The cities that bid to take part have been judged on various criteria, including having a venue that can host at least 10,000 people, and access to an international airport.
It’s a two-stage selection process – now we have a shortlist the cities will be assessed again, looking at things like the availability of resources and experience of hosting large events.
While it’s the BBC and the European Broadcasting Union that will ultimately decide on the host city, the government may also be consulted on the decision.
Ukraine won this year’s competition, with Kalush Orchestra taking the top spot with their song Stephania.
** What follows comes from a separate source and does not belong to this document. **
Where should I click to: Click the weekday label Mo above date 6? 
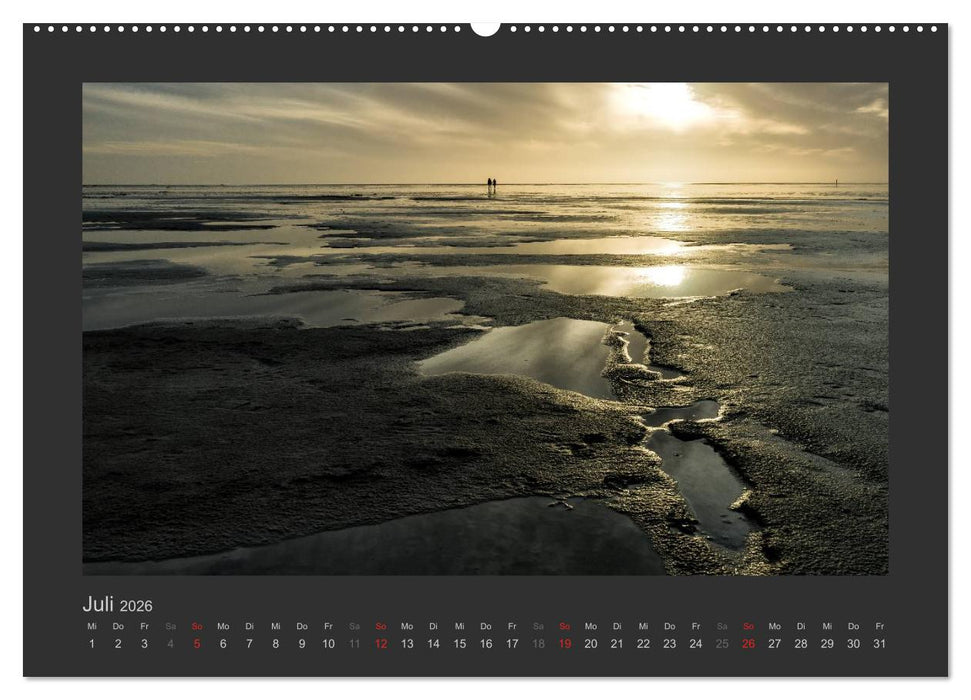224,628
It has since become an anthem for the war-torn country, amid the ongoing war with Russia.
The UK took second place, with Sam Ryder’s Spaceman.
But last month the EBU ruled the event could not be held in Ukraine next year as the risk of Russian air raids and mass casualties was too high.
The BBC will air the competition on behalf of Ukraine’s national broadcaster, UA:PBC.
The UK holds the record for hosting the event, with next year marking the ninth time the event will have been held here.
It’s previously been staged at Brighton Dome, Wembley Arena, Harrogate’s international centre, and most recently in 1998 at Birmingham’s National Indoor Arena.
And four of those times were as guest hosts – stepping in to host the event despite not winning the previous year.
Eurovision is the world’s biggest live music event – the 2022 Eurovision Song Contest reached a global audience of more than 180 million viewers across TV and digital platforms.
Ukraine is expected to have a big part in putting the show together, and there’s expectation the hosts and entertainment sections will be Ukrainian.
UK charity British Future has suggested Ukrainian refugees and their UK host families are given priority tickets to attend the event, to celebrate the welcoming efforts from those in the UK and around Europe who have offered up their homes to people in need.
As winners, Ukraine will get automatic entry into the final next year, alongside what are known as “the big five” nations (the UK, France, Italy, Spain and Germany), which contribute the most financially to the event.
There will also be questions about the millions in funding and where that comes from, amid worries over the cost of living crisis, BBC cut-backs and whether Ukraine would be able to contribute.
It has not yet been confirmed how to get tickets or pricing – that will all be decided after the host city is picked.
The host city is expected to be announced in the autumn.